When Rights Are Retracted
Sovereignty was "born" in the wake of a long and devastating war that shattered Europe between 1618 and 1648. Definite borders were regarded, with the Peace of Westphalia, as instrumental to avoiding future wars. The principle of sovereignty also undergirded the United Nations Charter just before the end of World War II. The Charter, in addition, declared that nations large and small had equal rights in the newly created organization, and established the expectation that all nations would cooperate to avoid future wars.
The principle of sovereignty was not enough to avoid all wars in the post-1945 order, and we know that the United Nations was able to be created only on condition that the winners of the Second World War would retain veto power in the Security Council, the equivalent of its executive body. And yet, the system has survived and sovereignty has remained the guiding norm of the international system. As an essentially conservative norm, based on stability, it was in the interest of the most powerful actors to uphold it.
We are now witnessing the violation of this norm in different — but equally brazen — ways by two of those powerful actors, holders of veto power in the Security Council, and major stakeholders in the post-World War II order until now. Russia invaded Ukraine in February of 2022, bringing war to that country. More recently, the United States has demanded that Ukraine make concessions of its sovereignty over coveted natural resources, its rare-earth metals, in exchange for US support in countering the Russian invasion and upholding Ukrainian sovereignty.
Is this the twilight of the norm of sovereignty as an institution that for the last few centuries — ever imperfectly — has helped to protect peoples, lands and resources? Is this the end of the international system as the grounds not only of war, but also of cooperation and respect for the territorial rights of its members?
Even scholars and practitioners of realism — who questioned that there could be coordination or cooperation at the international level, any bite to international law or any effectiveness of international institutions — had limited themselves to expressing criticism and skepticism about these norms and institutions, without really setting out to dismantle them. Henry Kissinger, the most famous realist in power over the last few decades, still paid lip service to at least certain norms, as his model — Niccolò Machiavelli — had recommended.

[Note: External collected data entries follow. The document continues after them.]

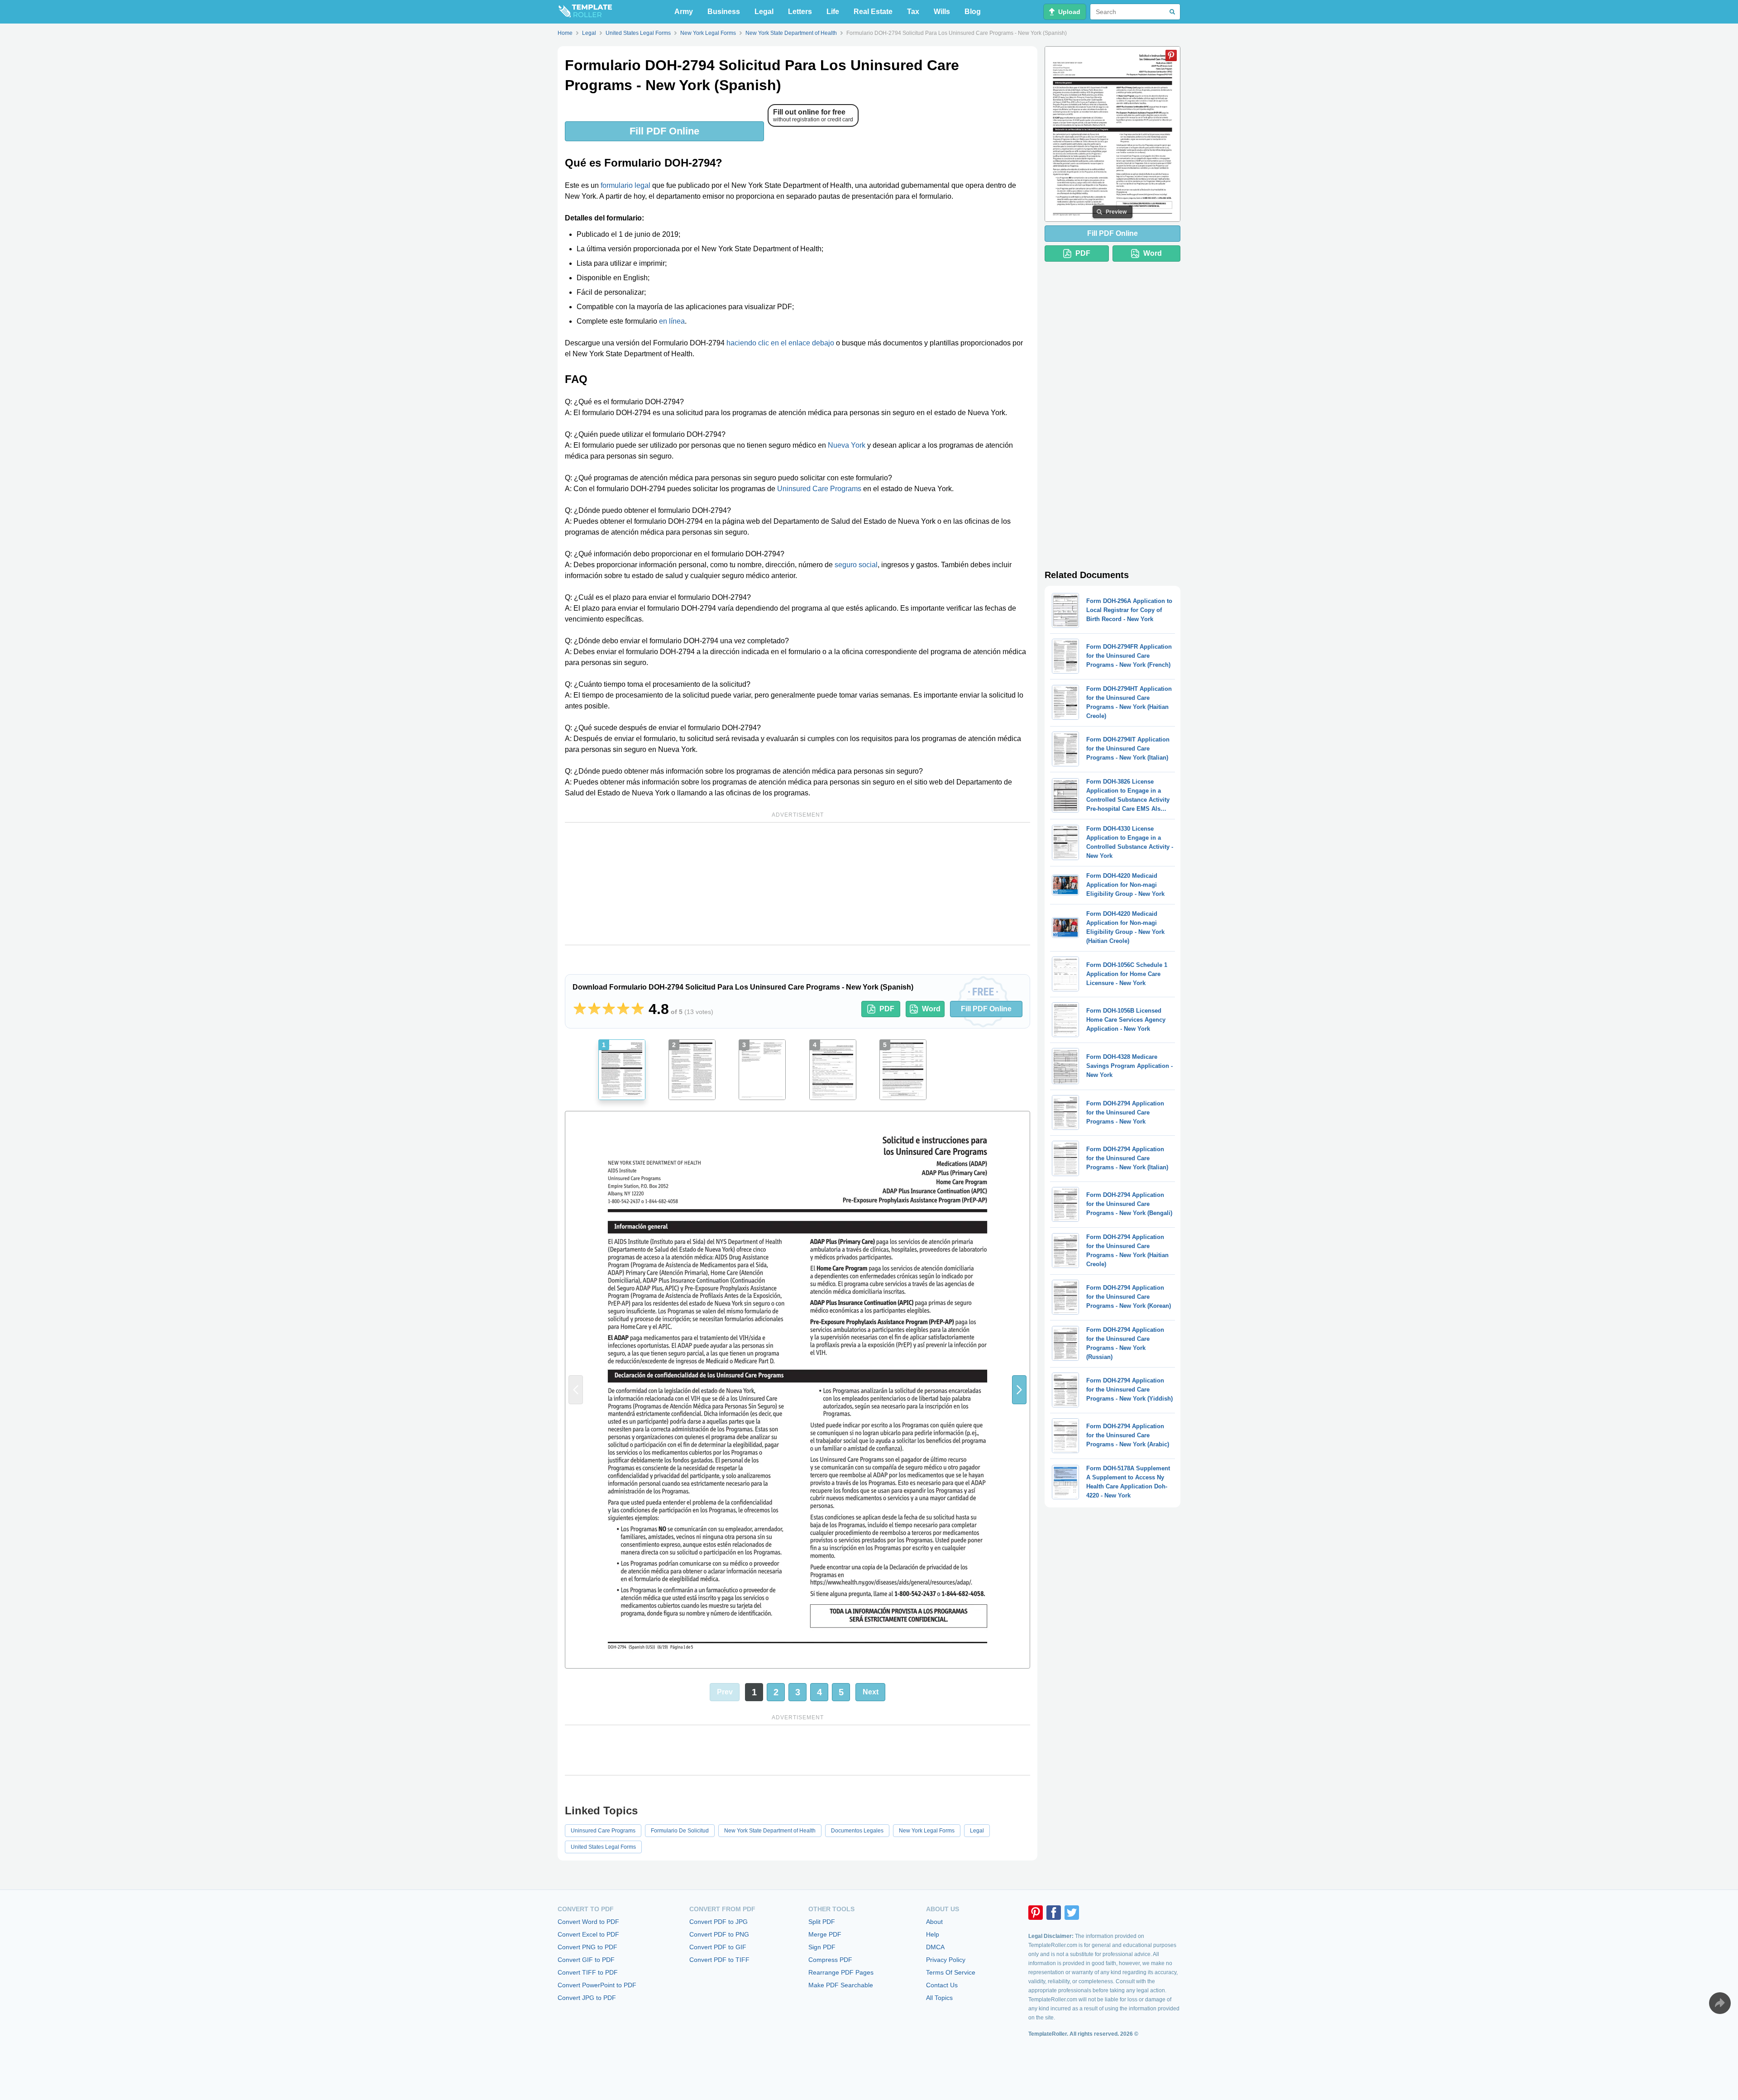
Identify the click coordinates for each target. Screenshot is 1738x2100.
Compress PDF (830, 1959)
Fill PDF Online (664, 131)
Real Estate (873, 11)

George W. Bush still found it necessary to appeal to the United Nations to justify his foreign policy actions.
Norms in the international world, as in any setting, serve to establish expectations about the behavior of actors in the system. But more than in other settings, norms in the international world are crucial because this is an environment where we cannot rely on any overarching power to adjudicate disputes and enforce rules.
Today, international norms are under an existential threat. The effort of countless human beings and institutions to subdue might by right is in jeopardy. Over the last 80 years, some believed in the international institutions they were building, others cynically used them to further their goals, but even their lip service served to reinforce the prestige and standing of those institutions. Without reverence for the norm that nations large and small enjoy the same rights in our world, the sovereignty of all states is in danger. If norms and the language of rights do not stand in the path of power, even just nominally, then we are all at its mercy.
Rather than throwing our hands in the air, the current situation reveals to us that norms and principles are only as strong as the people willing to embrace them and uphold them. In the darkest days of the Cold War, under the tangible threat of mutual destruction, committed individuals worked to strengthen or build organizations that could make war less likely, or to draft human rights documents at a time of segregation and oppression. Individuals of good will have been working for decades, and are working even today, to bring justice and peace to the Middle East.
In the face of war, shamelessness and prevarication, as students, scholars and citizens who care about cooperation, justice and equal rights, we must continue to uphold norms and principles, lest they fade out of consideration altogether.
Justice is fragile. In Plato’s Republic Thrasymachus makes a mockery of it, in ways not dissimilar to the way in which justice is mocked today by the most powerful men of our time. In Thucydides’ account, in response to the Melians’ plea to do what is right, the Athenian envoys to Melos asserted that questions of right only pertain to equals in power, while “the strong do what they can and the weak suffer what they must.” For more than 2,000 years many have tried to build institutions to defend justice and contain power. The task now is for us to continue.